Instructions to follow: Write out each line below exactly as it appears.

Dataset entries

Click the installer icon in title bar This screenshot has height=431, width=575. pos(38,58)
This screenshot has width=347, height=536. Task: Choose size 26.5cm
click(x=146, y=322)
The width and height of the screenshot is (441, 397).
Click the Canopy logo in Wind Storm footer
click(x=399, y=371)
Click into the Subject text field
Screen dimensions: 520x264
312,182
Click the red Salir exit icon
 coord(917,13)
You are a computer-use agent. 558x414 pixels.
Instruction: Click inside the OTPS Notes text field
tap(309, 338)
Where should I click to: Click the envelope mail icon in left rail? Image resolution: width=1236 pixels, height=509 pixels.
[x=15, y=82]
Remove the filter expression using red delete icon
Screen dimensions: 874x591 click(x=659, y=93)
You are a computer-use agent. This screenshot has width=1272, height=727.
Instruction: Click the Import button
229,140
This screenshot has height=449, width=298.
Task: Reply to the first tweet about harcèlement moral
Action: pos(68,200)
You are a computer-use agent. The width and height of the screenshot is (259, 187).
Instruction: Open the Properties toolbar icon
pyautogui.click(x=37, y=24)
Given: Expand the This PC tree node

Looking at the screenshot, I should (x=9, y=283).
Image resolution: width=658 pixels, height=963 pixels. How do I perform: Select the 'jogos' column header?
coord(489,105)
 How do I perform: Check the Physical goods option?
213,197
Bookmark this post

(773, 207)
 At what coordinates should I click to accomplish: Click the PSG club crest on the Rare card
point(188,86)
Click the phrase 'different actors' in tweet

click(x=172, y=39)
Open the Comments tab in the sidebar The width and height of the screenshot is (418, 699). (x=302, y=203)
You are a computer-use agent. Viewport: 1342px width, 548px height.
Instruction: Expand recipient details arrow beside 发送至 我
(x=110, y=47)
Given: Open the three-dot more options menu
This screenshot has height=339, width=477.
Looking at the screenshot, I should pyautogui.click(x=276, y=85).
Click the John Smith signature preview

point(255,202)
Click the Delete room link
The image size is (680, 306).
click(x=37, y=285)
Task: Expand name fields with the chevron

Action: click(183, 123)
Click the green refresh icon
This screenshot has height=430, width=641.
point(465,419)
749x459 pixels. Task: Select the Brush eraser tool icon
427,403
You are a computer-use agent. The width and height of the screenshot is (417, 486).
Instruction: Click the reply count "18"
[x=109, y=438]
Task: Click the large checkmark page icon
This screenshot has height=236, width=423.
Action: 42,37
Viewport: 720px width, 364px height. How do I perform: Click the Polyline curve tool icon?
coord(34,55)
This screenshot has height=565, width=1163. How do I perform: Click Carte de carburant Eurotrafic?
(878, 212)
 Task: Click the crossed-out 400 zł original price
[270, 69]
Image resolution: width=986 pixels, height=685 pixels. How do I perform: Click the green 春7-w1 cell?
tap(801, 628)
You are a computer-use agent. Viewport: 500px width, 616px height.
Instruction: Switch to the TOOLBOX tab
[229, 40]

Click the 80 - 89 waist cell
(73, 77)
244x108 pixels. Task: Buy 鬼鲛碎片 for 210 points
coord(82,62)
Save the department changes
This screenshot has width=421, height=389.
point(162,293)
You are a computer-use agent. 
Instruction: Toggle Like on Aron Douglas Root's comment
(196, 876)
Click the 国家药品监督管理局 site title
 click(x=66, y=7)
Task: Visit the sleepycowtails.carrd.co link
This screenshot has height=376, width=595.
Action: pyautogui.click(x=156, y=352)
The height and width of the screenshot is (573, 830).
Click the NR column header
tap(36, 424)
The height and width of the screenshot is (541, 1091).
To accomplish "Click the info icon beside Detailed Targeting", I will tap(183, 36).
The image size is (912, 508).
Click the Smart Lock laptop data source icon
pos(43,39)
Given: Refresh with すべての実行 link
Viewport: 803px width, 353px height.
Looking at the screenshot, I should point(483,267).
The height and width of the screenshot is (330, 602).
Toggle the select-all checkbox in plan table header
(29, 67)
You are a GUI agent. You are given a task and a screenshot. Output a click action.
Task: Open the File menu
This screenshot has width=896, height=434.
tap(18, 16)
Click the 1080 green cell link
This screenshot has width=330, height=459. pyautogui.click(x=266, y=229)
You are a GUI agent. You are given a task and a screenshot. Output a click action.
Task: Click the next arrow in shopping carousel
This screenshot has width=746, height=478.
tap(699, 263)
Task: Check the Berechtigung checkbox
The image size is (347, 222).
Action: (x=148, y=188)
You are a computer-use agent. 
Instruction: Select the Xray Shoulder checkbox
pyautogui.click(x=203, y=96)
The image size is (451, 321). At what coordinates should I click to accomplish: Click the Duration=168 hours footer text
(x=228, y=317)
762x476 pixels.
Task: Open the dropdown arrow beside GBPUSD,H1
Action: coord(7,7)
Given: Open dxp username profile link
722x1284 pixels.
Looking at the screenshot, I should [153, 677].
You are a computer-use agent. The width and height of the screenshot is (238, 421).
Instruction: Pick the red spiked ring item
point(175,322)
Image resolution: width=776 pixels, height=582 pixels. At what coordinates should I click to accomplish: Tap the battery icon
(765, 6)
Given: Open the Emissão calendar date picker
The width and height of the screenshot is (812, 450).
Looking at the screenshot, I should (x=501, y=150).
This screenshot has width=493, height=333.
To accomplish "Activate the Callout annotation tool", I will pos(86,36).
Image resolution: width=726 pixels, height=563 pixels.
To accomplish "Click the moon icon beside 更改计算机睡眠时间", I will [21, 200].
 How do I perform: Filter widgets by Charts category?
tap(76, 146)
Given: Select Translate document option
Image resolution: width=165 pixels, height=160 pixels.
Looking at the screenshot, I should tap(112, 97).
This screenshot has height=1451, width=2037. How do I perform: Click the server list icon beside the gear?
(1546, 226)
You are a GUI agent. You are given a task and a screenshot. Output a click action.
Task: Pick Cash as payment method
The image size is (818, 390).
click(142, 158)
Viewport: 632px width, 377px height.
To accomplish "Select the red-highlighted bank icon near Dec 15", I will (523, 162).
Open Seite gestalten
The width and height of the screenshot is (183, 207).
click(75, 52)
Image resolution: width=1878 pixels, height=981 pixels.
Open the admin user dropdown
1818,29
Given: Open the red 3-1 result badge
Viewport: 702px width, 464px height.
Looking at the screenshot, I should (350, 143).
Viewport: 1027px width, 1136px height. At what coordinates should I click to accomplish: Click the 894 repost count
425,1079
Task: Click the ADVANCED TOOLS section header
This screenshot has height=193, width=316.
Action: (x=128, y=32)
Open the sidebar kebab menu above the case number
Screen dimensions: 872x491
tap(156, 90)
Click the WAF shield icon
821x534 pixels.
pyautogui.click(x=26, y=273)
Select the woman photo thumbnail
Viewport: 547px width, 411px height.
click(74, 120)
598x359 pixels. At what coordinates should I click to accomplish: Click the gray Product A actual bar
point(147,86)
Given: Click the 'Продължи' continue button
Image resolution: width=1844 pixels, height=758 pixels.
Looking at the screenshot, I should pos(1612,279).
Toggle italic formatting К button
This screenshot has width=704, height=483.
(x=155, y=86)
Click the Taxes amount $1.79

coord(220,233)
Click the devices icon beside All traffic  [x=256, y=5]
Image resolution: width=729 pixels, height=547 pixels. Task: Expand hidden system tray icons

Task answer:
Click the installer icon in title bar This screenshot has height=431, width=575. pos(38,58)
This screenshot has width=347, height=536. Task: Choose size 26.5cm
click(x=146, y=322)
The width and height of the screenshot is (441, 397).
Click the Canopy logo in Wind Storm footer
click(x=399, y=371)
Click into the Subject text field
Screen dimensions: 520x264
312,182
Click the red Salir exit icon
 coord(917,13)
You are a computer-use agent. 558x414 pixels.
Instruction: Click inside the OTPS Notes text field
tap(309, 338)
Where should I click to: Click the envelope mail icon in left rail? Image resolution: width=1236 pixels, height=509 pixels.
[x=15, y=82]
Remove the filter expression using red delete icon
Screen dimensions: 874x591 click(x=659, y=93)
You are a computer-use agent. This screenshot has width=1272, height=727.
Instruction: Click the Import button
229,140
This screenshot has height=449, width=298.
Task: Reply to the first tweet about harcèlement moral
Action: pos(68,200)
You are a computer-use agent. The width and height of the screenshot is (259, 187).
Instruction: Open the Properties toolbar icon
pyautogui.click(x=37, y=24)
Given: Expand the This PC tree node

Looking at the screenshot, I should (x=9, y=283).
Image resolution: width=658 pixels, height=963 pixels. How do I perform: Select the 'jogos' column header?
coord(489,105)
 How do I perform: Check the Physical goods option?
213,197
Bookmark this post

(773, 207)
 At what coordinates should I click to accomplish: Click the PSG club crest on the Rare card
point(188,86)
Click the phrase 'different actors' in tweet

click(x=172, y=39)
Open the Comments tab in the sidebar The width and height of the screenshot is (418, 699). (x=302, y=203)
You are a computer-use agent. Viewport: 1342px width, 548px height.
Instruction: Expand recipient details arrow beside 发送至 我
(x=110, y=47)
Given: Open the three-dot more options menu
This screenshot has height=339, width=477.
Looking at the screenshot, I should pyautogui.click(x=276, y=85).
Click the John Smith signature preview

point(255,202)
Click the Delete room link
The image size is (680, 306).
click(x=37, y=285)
Task: Expand name fields with the chevron

Action: click(183, 123)
Click the green refresh icon
This screenshot has height=430, width=641.
point(465,419)
749x459 pixels. Task: Select the Brush eraser tool icon
427,403
You are a computer-use agent. The width and height of the screenshot is (417, 486).
Instruction: Click the reply count "18"
[x=109, y=438]
Task: Click the large checkmark page icon
This screenshot has height=236, width=423.
Action: 42,37
Viewport: 720px width, 364px height. How do I perform: Click the Polyline curve tool icon?
coord(34,55)
This screenshot has height=565, width=1163. How do I perform: Click Carte de carburant Eurotrafic?
(878, 212)
 Task: Click the crossed-out 400 zł original price
[270, 69]
Image resolution: width=986 pixels, height=685 pixels. How do I perform: Click the green 春7-w1 cell?
tap(801, 628)
You are a computer-use agent. Viewport: 500px width, 616px height.
Instruction: Switch to the TOOLBOX tab
[229, 40]

Click the 80 - 89 waist cell
(73, 77)
244x108 pixels. Task: Buy 鬼鲛碎片 for 210 points
coord(82,62)
Save the department changes
This screenshot has width=421, height=389.
point(162,293)
You are a computer-use agent. 
Instruction: Toggle Like on Aron Douglas Root's comment
(196, 876)
Click the 国家药品监督管理局 site title
 click(x=66, y=7)
Task: Visit the sleepycowtails.carrd.co link
This screenshot has height=376, width=595.
Action: pyautogui.click(x=156, y=352)
The height and width of the screenshot is (573, 830).
Click the NR column header
tap(36, 424)
The height and width of the screenshot is (541, 1091).
To accomplish "Click the info icon beside Detailed Targeting", I will tap(183, 36).
The image size is (912, 508).
Click the Smart Lock laptop data source icon
pos(43,39)
Given: Refresh with すべての実行 link
Viewport: 803px width, 353px height.
Looking at the screenshot, I should point(483,267).
The height and width of the screenshot is (330, 602).
Toggle the select-all checkbox in plan table header
(29, 67)
You are a GUI agent. You are given a task and a screenshot. Output a click action.
Task: Open the File menu
This screenshot has width=896, height=434.
tap(18, 16)
Click the 1080 green cell link
This screenshot has width=330, height=459. pyautogui.click(x=266, y=229)
You are a GUI agent. You are given a task and a screenshot. Output a click action.
Task: Click the next arrow in shopping carousel
This screenshot has width=746, height=478.
tap(699, 263)
Task: Check the Berechtigung checkbox
The image size is (347, 222).
Action: (x=148, y=188)
You are a computer-use agent. 
Instruction: Select the Xray Shoulder checkbox
pyautogui.click(x=203, y=96)
The image size is (451, 321). At what coordinates should I click to accomplish: Click the Duration=168 hours footer text
(x=228, y=317)
762x476 pixels.
Task: Open the dropdown arrow beside GBPUSD,H1
Action: coord(7,7)
Given: Open dxp username profile link
722x1284 pixels.
Looking at the screenshot, I should [153, 677].
You are a computer-use agent. The width and height of the screenshot is (238, 421).
Instruction: Pick the red spiked ring item
point(175,322)
Image resolution: width=776 pixels, height=582 pixels. At what coordinates should I click to accomplish: Tap the battery icon
(765, 6)
Given: Open the Emissão calendar date picker
The width and height of the screenshot is (812, 450).
Looking at the screenshot, I should (x=501, y=150).
This screenshot has width=493, height=333.
To accomplish "Activate the Callout annotation tool", I will pos(86,36).
Image resolution: width=726 pixels, height=563 pixels.
To accomplish "Click the moon icon beside 更改计算机睡眠时间", I will [21, 200].
 How do I perform: Filter widgets by Charts category?
tap(76, 146)
Given: Select Translate document option
Image resolution: width=165 pixels, height=160 pixels.
Looking at the screenshot, I should tap(112, 97).
This screenshot has height=1451, width=2037. How do I perform: Click the server list icon beside the gear?
(1546, 226)
You are a GUI agent. You are given a task and a screenshot. Output a click action.
Task: Pick Cash as payment method
The image size is (818, 390).
click(142, 158)
Viewport: 632px width, 377px height.
To accomplish "Select the red-highlighted bank icon near Dec 15", I will (523, 162).
Open Seite gestalten
The width and height of the screenshot is (183, 207).
click(75, 52)
Image resolution: width=1878 pixels, height=981 pixels.
Open the admin user dropdown
1818,29
Given: Open the red 3-1 result badge
Viewport: 702px width, 464px height.
Looking at the screenshot, I should (350, 143).
Viewport: 1027px width, 1136px height. At what coordinates should I click to accomplish: Click the 894 repost count
425,1079
Task: Click the ADVANCED TOOLS section header
This screenshot has height=193, width=316.
Action: (x=128, y=32)
Open the sidebar kebab menu above the case number
Screen dimensions: 872x491
tap(156, 90)
Click the WAF shield icon
821x534 pixels.
pyautogui.click(x=26, y=273)
Select the woman photo thumbnail
Viewport: 547px width, 411px height.
click(74, 120)
598x359 pixels. At what coordinates should I click to accomplish: Click the gray Product A actual bar
point(147,86)
Given: Click the 'Продължи' continue button
Image resolution: width=1844 pixels, height=758 pixels.
Looking at the screenshot, I should pos(1612,279).
Toggle italic formatting К button
This screenshot has width=704, height=483.
(x=155, y=86)
Click the Taxes amount $1.79

coord(220,233)
Click the devices icon beside All traffic  [x=256, y=5]
Image resolution: width=729 pixels, height=547 pixels. Task: Expand hidden system tray icons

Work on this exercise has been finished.